Pressure grows on Tanzania to free victim of domestic violence who has been on death row for 13 years
Briefly

Lemi Limbu is in her early 30s, has severe intellectual disabilities with the developmental age of a child, and is a survivor of repeated sexual and domestic violence. She was convicted of murdering her daughter in 2015. Her conviction was nullified in 2019 but she remained incarcerated awaiting retrial. In 2022 she was retried and again sentenced to death without consideration of her disabilities or history of abuse. Lawyers report deteriorating physical and mental health, including difficulty walking and a swollen stomach. An appeal filed in 2022 has no hearing date. Tanzania mandates the death penalty for murder.
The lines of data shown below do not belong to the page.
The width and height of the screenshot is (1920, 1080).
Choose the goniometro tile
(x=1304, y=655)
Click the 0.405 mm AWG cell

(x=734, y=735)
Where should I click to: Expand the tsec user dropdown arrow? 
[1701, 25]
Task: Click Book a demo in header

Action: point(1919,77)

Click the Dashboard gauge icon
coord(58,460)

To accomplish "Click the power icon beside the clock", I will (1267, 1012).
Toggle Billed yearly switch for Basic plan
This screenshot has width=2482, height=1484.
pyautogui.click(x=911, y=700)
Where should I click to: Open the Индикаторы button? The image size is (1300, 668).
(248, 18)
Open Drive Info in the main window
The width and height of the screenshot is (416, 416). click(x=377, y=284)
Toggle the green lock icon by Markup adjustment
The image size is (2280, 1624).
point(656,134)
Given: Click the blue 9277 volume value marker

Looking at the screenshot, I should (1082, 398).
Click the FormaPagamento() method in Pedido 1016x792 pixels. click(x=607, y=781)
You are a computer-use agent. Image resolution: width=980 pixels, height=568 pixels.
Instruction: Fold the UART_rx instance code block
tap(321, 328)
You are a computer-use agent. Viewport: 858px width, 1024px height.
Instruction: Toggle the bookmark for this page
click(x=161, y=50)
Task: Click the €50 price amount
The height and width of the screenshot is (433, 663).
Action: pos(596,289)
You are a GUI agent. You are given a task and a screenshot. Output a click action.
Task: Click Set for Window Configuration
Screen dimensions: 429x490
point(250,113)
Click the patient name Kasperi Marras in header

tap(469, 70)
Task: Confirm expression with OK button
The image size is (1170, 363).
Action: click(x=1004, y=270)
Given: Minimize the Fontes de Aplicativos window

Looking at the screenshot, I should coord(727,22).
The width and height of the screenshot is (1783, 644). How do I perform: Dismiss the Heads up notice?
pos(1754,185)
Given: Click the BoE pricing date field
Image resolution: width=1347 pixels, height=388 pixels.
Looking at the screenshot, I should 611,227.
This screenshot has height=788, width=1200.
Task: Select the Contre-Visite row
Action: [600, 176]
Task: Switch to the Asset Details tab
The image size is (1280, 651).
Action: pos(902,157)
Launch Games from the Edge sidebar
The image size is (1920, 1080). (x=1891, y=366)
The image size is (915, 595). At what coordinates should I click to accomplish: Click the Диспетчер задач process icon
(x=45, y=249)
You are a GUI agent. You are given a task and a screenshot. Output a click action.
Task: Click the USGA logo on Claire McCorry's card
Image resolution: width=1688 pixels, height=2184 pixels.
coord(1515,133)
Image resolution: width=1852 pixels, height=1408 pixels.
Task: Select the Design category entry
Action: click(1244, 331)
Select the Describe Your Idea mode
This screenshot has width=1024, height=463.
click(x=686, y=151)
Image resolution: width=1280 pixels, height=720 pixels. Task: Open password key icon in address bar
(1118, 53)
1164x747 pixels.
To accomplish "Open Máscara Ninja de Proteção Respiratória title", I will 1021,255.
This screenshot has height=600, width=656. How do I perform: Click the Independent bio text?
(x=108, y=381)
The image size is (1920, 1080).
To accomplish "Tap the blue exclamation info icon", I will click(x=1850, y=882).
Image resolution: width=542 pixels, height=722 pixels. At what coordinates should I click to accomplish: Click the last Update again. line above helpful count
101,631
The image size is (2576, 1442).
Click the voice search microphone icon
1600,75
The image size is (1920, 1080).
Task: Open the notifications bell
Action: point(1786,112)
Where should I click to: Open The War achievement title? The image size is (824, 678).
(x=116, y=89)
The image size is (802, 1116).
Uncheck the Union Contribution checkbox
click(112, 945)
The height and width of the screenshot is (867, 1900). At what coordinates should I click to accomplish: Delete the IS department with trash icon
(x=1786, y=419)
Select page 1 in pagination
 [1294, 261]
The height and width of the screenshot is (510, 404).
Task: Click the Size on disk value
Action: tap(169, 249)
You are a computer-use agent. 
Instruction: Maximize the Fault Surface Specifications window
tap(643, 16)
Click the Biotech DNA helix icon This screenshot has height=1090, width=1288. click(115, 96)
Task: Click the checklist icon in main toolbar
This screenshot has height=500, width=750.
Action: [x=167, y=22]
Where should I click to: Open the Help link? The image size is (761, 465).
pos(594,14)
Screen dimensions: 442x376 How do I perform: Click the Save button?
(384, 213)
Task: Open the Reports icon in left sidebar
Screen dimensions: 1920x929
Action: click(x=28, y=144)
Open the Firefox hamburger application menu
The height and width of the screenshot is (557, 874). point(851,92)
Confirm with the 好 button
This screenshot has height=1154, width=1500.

This is a woman who absolutely should not be in prison, said Prof Sandra Babcock, a clinical professor of law and the faculty director of the Cornell Center on the Death Penalty Worldwide, who is acting as a legal consultant in Limbu's case. This is a woman who is not violent, who represents no threat. You could release her tomorrow, and, as long as she had some kind of support for her disability, she would be able to live a reasonably productive life in society.
A survivor of brutal and repeated sexual and domestic violence, she has the developmental age of a child. Limbu's legal team is now worried about her deteriorating health. On a visit to the prison in June, one of her lawyers found that Limbu required assistance to walk, her stomach was swollen and her mental health had worsened.
She looked sick, weak and sad, the lawyer said. In Tanzania, the death penalty is the mandatory sentence for murder. Limbu's original conviction in 2015 was nullified in 2019 due to procedural errors. But she remained incarcerated awaiting a new trial. In 2022, she was retried and sentenced to death a second time. The court did not consider her intellectual disabilities or history of abuse.